> Texto citado:
----

Que aproveitam estas discussões sutis de coisas ocultas e obscuras de
que
não seremos argüidos no juízo de Deus por as havermos ignorado?
Grande insensatez descuidarmos o que é útil e necessário
para nos aplicarmos com gosto ao curioso e nocivo. Em verdade, temos olhos e
não vemos.
2. Que se nos dá dos gêneros e das espécies? De muitas opiniões
se desembaraça aquele a quem fala o Verbo eterno. Deste único
verbo procedem todas as coisas, e todas O proclamam; e Ele é o Princípio
que também dentro de nós fala (João VIII, 25). Sem Ele,
ninguém entende ou julga retamente. Aquele que tudo encontra na Unidade
soberana, a ela tudo refere e nela tudo vê por ter o coração
firme e descansar na paz de Deus. Oh! Verdade! Oh! Deus! uni-me a Vós
em caridade perpétua! Enfastia-me muitas vezes ler e ouvir tanta coisa;
em Vós se acha quanto quero e desejo. Calem-se todos os doutores; emudeçam
em Vossa presença as criaturas todas; falai-me Vós só!
3. Quanto maior progresso fizer cada um na unidade e simplificação
interior, tanto mais numerosas e mais sublimes coisas entenderá sem esforço,
porque do alto receberá a luz da inteligência. A alma pura, simples
e constante não se dissipa ainda que entenda em muitas
ocupações; porque todas refere à glória de Deus
e, tranqüila, em coisa alguma busca a si própria. Que há
que mais te embarace e perturbe do que os afetos imortificados de teu coração?
O homem bom temente a Deus dispõe primeiro no seu interior as obras que
depois há de fazer
externamente; assim elas não o arrastam ao desejo de alguma inclinação
viciosa mas ele as submete ao arbítrio da reta razão. Quem peleja
com mais vigor do que aquele que trabalha por vencer a si mesmo? Este deverá
ser o nosso maior empenho: vencermo-nos a nós mesmos,
tornarmo-nos cada dia mais fortes e fazermos algum progresso no bem.

----

> Material do exercício:
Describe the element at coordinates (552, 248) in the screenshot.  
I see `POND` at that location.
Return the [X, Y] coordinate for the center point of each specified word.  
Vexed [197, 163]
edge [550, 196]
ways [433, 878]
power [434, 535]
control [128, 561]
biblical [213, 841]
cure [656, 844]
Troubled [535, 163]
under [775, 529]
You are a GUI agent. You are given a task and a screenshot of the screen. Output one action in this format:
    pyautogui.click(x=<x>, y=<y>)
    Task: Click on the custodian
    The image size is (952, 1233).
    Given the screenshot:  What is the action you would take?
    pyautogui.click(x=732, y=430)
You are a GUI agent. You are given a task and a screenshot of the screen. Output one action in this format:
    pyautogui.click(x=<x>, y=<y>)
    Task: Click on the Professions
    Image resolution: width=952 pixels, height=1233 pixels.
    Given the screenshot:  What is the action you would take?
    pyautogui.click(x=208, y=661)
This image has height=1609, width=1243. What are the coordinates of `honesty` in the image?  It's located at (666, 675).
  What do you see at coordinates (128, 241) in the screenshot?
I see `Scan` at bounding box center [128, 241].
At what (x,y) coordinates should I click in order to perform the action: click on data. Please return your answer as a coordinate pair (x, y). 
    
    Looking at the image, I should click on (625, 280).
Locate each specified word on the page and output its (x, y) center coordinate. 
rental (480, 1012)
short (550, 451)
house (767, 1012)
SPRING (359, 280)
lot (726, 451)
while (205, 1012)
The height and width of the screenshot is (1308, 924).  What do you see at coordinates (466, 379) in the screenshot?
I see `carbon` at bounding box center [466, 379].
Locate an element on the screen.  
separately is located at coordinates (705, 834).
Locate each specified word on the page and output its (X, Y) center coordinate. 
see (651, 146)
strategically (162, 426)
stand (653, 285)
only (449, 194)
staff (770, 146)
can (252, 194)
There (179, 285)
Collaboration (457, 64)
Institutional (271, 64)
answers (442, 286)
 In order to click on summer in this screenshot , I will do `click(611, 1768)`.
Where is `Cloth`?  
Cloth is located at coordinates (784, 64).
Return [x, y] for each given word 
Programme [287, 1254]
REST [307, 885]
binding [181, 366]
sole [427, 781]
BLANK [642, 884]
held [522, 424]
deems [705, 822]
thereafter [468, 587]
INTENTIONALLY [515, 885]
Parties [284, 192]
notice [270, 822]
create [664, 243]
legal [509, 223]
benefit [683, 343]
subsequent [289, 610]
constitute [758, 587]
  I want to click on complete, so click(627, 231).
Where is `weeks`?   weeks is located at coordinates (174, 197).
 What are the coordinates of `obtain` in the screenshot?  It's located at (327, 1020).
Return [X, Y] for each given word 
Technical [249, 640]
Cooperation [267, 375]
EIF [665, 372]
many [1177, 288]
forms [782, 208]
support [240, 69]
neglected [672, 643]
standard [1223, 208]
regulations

----

> Problemas e tarefas:
(1) Atualize as linhas dos registros, de tudo o que vai da linha que contém "thereafter [468, 587]" até a linha que contém "neglected [672, 643]", inclusive. Substitua "Parties" por "Signatories", deixe todo o resto sem alteração e devolva somente essas linhas.
(2) Prossiga o texto citado, sobre vencer a si mesmo e progredir no bem, a partir da última frase apresentada.
O texto e os registros não têm nenhuma relação entre si.

> Respostas por tarefa:
(1)
thereafter [468, 587]
INTENTIONALLY [515, 885]
Signatories [284, 192]
notice [270, 822]
create [664, 243]
legal [509, 223]
benefit [683, 343]
subsequent [289, 610]
constitute [758, 587]
  I want to click on complete, so click(627, 231).
Where is `weeks`?   weeks is located at coordinates (174, 197).
 What are the coordinates of `obtain` in the screenshot?  It's located at (327, 1020).
Return [X, Y] for each given word 
Technical [249, 640]
Cooperation [267, 375]
EIF [665, 372]
many [1177, 288]
forms [782, 208]
support [240, 69]
neglected [672, 643]

(2)
4. Toda perfeição nesta vida anda mesclada de alguma imperfeição
e na nossa inteligência não há luz sem sombras. O humilde
conhecimento de ti mesmo é caminho que leva a Deus com mais segurança
que as investigações profundas da ciência. Não é
que a ciência ou o simples
conhecimento das coisas sejam condenáveis, porque em si são bons
e ordenados por Deus; sempre, porém, se lhes há de preferir a
boa consciência e a vida virtuosa. Mas porque muitos se empenham mais
em adquirir ciência do que em bem viver, por isso erram a cada passo e
pouco ou nenhum fruto colhem do seu trabalho.
5. Oh! Se eles pusessem tanto ardor em extirpar vícios e plantar virtudes
como põem em agitar questões, não se veriam tantos males
e escândalos entre o povo nem tanta desordem nos mosteiros. Por certo,
no dia do Juízo não se nos perguntará o que lemos mas o
que fizemos;
nem se falamos com eloqüência senão se vivemos com piedade.
Dize-me: onde estão agora todos aqueles mestres e doutores que bem conheceste
quando ainda viviam e floresciam nas escolas? Já outros possuem as suas
prebendas e talvez nem deles se lembrem; quando vivos
pareciam alguma coisa, hoje deles nem se fala.
6. Oh! Quão depressa passa a glória do mundo! Prouvera a Deus
que a vida lhes concordasse com a doutrina; teriam então lido e estudado
com proveito. Quantos perecem no mundo, entregues a uma ciência vã
e descuidados do serviço de Deus! Esvaeceram em suas cogitações
(Ad Rom I, 21) porque antes quiseram ser grandes que humildes. Verdadeiramente
grande é quem tem grande caridade! Verdadeiramente grande, aquele, que,
pequeno aos próprios olhos, em nada estima as maiores honras. Verdadeiramente
sábio, aquele que considera "todas as
coisas da terra como lodo para ganhar a Cristo"(Filip. III, 8). E verdadeiramente
douto, aquele que faz a vontade de Deus e renuncia à própria.
Capítulo
IV
Da prudência nas ações
1. Não se deve dar crédito a qualquer palavra nem obedecer a todo
impulso, mas pesar as coisas na presença de Deus com prudência
e vagar. Infelizmente, tanta é a nossa fraqueza que, muitas vezes acreditamos
e dizemos dos outros, com mais facilidade, o mal que o bem! Mas os
homens perfeitos não prestam facilmente fé a tudo o que se lhes
conta porque conhecem a natureza humana, inclinada ao mal e leviana no falar.
2. Grande sabedoria é não aferrar-se ao próprio parecer.
E ainda, não crer sem discernimento tudo o que dizem os homens, nem encher
os ouvidos alheios do que ouvimos ou cremos. Aconselha-te com varão sábio
e consciencioso; e prefere ouvir outro melhor que tu a seguir as
tuas luzes. A vida virtuosa faz ao homem sábio diante de Deus e dá-lhe
muita experiência. Quanto mais o homem for humilde e submisso a Deus,
tanto maior será a sua sabedoria e serenidade.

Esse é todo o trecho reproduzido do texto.